For 12 years, Kathleen Finch was a producer at CBS News, the kind who kept a packed suitcase in her office and had her share of horror stories, like nearly being attacked during the riots after the Rodney King verdict. "It was nothing for me to rent a Learjet on my credit card," she says. So it was not surprising that her flair for drama caught the eye of Eric Ober when he was president of the network's news operation. But then Ober left CBS for the Food Network, and it was quite a shocker when he called Finch in the spring of 1999 to lure her there. Insists the mother of three: "I'm not a foodie."
Ober wanted to move the channel away from the "dump and stir" studio-chef programs. The Food Network has plenty of those, including such personality-rich star chefs as Emeril Lagasse and Bobby Flay. And though Finch didn't know food, she did know how to make great television. So she took Ming Tsai, already a star of his own studio cooking show, and created Ming's Quest, sending the handsome, athletic Tsai on rollicking adventures--a sort of extreme-cooking show. On a journey to the Everglades, he fried a gator on a set rigged together in the swamp. He did that, of course, only after hunting alligator eggs and roping a 9-ft.-long monster.

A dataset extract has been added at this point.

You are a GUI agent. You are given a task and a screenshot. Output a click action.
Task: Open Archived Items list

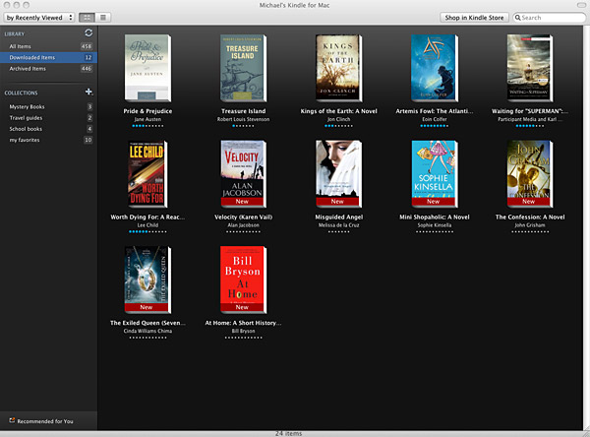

"You don't have to be a foodie to love this," explains Finch. "Food is a connective tissue. It's memories and experiences, going places and doing things. It's not just going into the kitchen and doing a recipe." Finch's nongourmet sensibilities helped her tap the fact that food is adored not only when it captivates but also when it comforts. So rather than another take on truffles and pate, Finch created Unwrapped, a series focused on the fun stuff--like candy, French fries, Champagne--so beloved by most people. Her Best of...has quirky categories--the best places for homemade desserts, the best pickles, the best places to take the kids. Does she miss "hard news"? "People who in all those years were never knocked out by what I did now come up to me at cocktail parties," Finch says, laughing. "They want to know, 'Can I get a ticket to Emeril? What is Bobby Flay like?'" Not bad for a nonfoodie who says her favorite foods are still broccoli and macaroni and cheese.